Saint John Perse, s'il faut évoquer l'homme, mais cela ne sert en rien le discours poétique, il faut décorréler l'homme de son oeuvre comme on le ferait tout naturellement pour Céline ou Kafka (et si on ne le fait, il faut le faire sinon on ne peut pas comprendre l'oeuvre en tant que telle), c'est le poète dont l'incarnation dans le monde social n'est autre qu'Alexis Léger, un diplomate en vue du Quai d'Orsay (secrétaire général du ministère des Affaires Etrangères en 1933) jusqu'en 1940. Il doit alors s'exiler aux Etats-Unis où il trouve une terre d'accueil propice à la rédaction de Vents.

S'il s'attaque à l'élément de l'air, Saint John Perse est avant tout un devin. Un poète-devin, et donc visionnaire, qui livre une connaissance du monde qui n'a aucun égal, un monde à la fois érodé et figé, mais en ébullition car les vents balayent la poussière de ce monde.

Saint John Perse est un naturaliste. Il se délecte de champs lexicaux "naturels" d'une précision parfois quasi-entomologique, mais chaque mot a sa place dans le chant poétique. Car si la polysémie des vers en prose donne parfois le vertige, la musicalité, quant à elle, est précise, délicate et clairement identifiable dans cette partition vocale. Vents se lit à haute voix, s'apprend et se récite. D'abord la musique dans la bouche, comme un filet fluet de voix qui s'immisce dans l'atmosphère. Viennent par la suite les sens, successivement... Mais cela reste presque annexe. Apprécier la beauté du monde, c'est également lire les poèmes de Saint John Perse. Qui d'autre que lui transpose avec cette rigueur, cette précision, cette vision, la beauté intrinsèque de la Nature en une musicalité poétique sans précédent ? Ah, on touche ici à quelque chose d'extatique.

Mais si vous n'aimez pas lire, ce livre est fait pour vous. Pas la totalité du livre, car, si vous n'aimez pas lire, vous n'y comprendrez rien - et ne vous en voulez pas pour cela, vous ferez partie de la majorité et il y aura avec vous un grand nombre d'intellectuels par ailleurs très brillants. La poésie s'enseigne, certes, mais pour la ressentir, il faut une certaine prédisposition d'esprit... Non, si vous n'aimez pas lire, apprenez par coeur le verset 1 du chapitre I, ce qu'on appelle parfois l'incipit. Apprenez-le par coeur, et répétez-vous le, juste pour voir si vous le retenez bien. Ce n'est pas plus compliqué que d'apprendre une chanson de popstar par coeur. De toute façon, faites comme si c'était de l'anglais : si vous ne comprenez rien à ce que vous apprenez, ne vous tarauder pas l'esprit : il faut juste arriver à le prononcer correctement.
□ □ □ □
▶ [Ensemble des consignes]
1) Répondez brièvement à ces questions sur le texte consacré à Saint John Perse :
(a) Quelle fonction Alexis Léger occupait-il en 1933 ?
(b) Dans quel pays trouve-t-il une terre d'accueil propice à la rédaction de Vents ?
(c) Quel passage est-il conseillé d'apprendre par cœur à ceux qui n'aiment pas lire ?
2) Poursuivez le texte consacré à Saint John Perse à partir de sa dernière phrase.
Les lignes ne jouent aucun rôle ici.

▶ [Données disponibles]
□ □ □ □
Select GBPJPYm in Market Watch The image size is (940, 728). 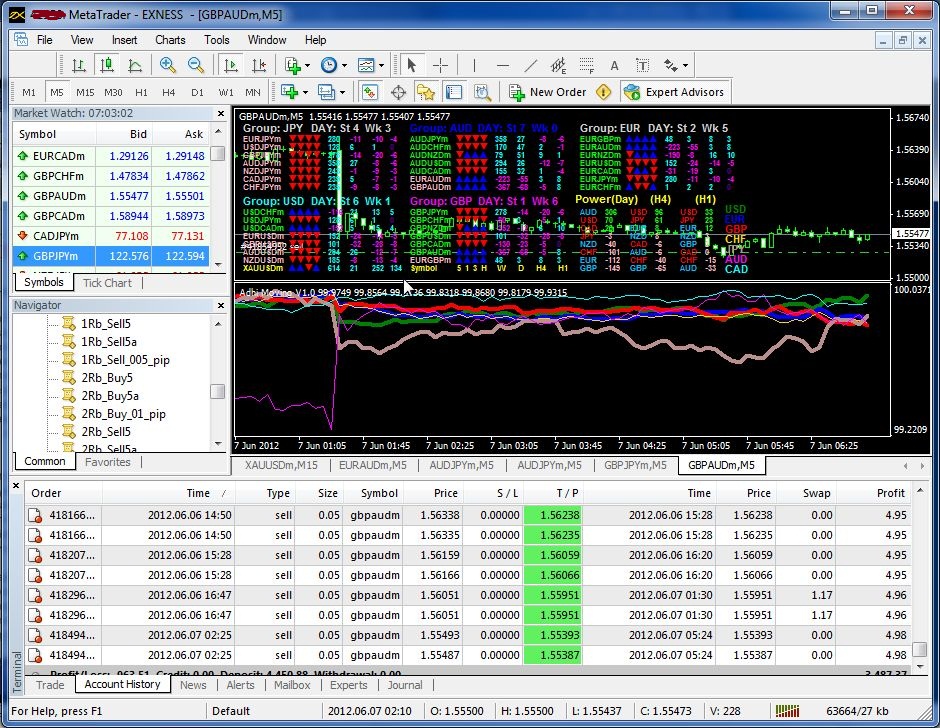pos(111,256)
□ □ □ □
▶ [Réponses dans l'ordre]
1)
(a) Secrétaire général du ministère des Affaires étrangères.
(b) Les États-Unis.
(c) Le verset 1 du chapitre I, parfois appelé l'incipit.

2)
Car le but du jeu est de se le répéter. De temps à autres pour vérifier que vous le retenez bien. Et puis un jour, dans un moment particulier, par exemple vous serez à la plage, ou à la montagne, il y aura un beau paysage et même un coucher de soleil (il suffit d'attendre que le soleil se couche, parfois c'est long mais ça vaut toujours le coup), et puis quand le soleil se couche, il y a souvent cette brise crépusculaire, vous l'avez remarquée, n'est-ce pas ? Lors de ce moment très particulier, mais pas si rare que cela finalement (sortez de chez vous sinon, si vous ne regardez jamais de coucher de soleil, il faut absolument que vous éteigniez ce satané ordinateur et que vous alliez au contact de la Nature - non que dis-je !! Si tout le monde suivait ce conseil, si tout le monde était kantien, alors nous serions bien trop nombreux à regarder les couchers de soleil et cela perdrait tout son charme...), donc pas si rare, vous pourrez réciter votre poème. Cela viendra naturellement. Là vous verrez comment vous vous sentez. Si cela ne vous fait rien, et bien tant pis, au moins vous aurez essayé et ça, personne ne pourra vous le reprocher, bien au contraire. Autrement, si cela vous fait quelque chose, vous sentirez en vous-même pourquoi la Poésie est à l'Homme ce que les Vents sont à la Terre.


Pour vous donner envie, voici un teaser de l'incipit de Vents :

    C'étaient de très grands vents, sur toutes faces de ce monde,
    De très grands vents en liesse par le monde, qui n'avaient d'aire ni de gîte,
    Qui n'avaient garde ni mesure, et nous laissaient, hommes de paille,
    En l'an de paille sur leur erre... Ah ! oui, de très grands vents sur toutes faces de vivants !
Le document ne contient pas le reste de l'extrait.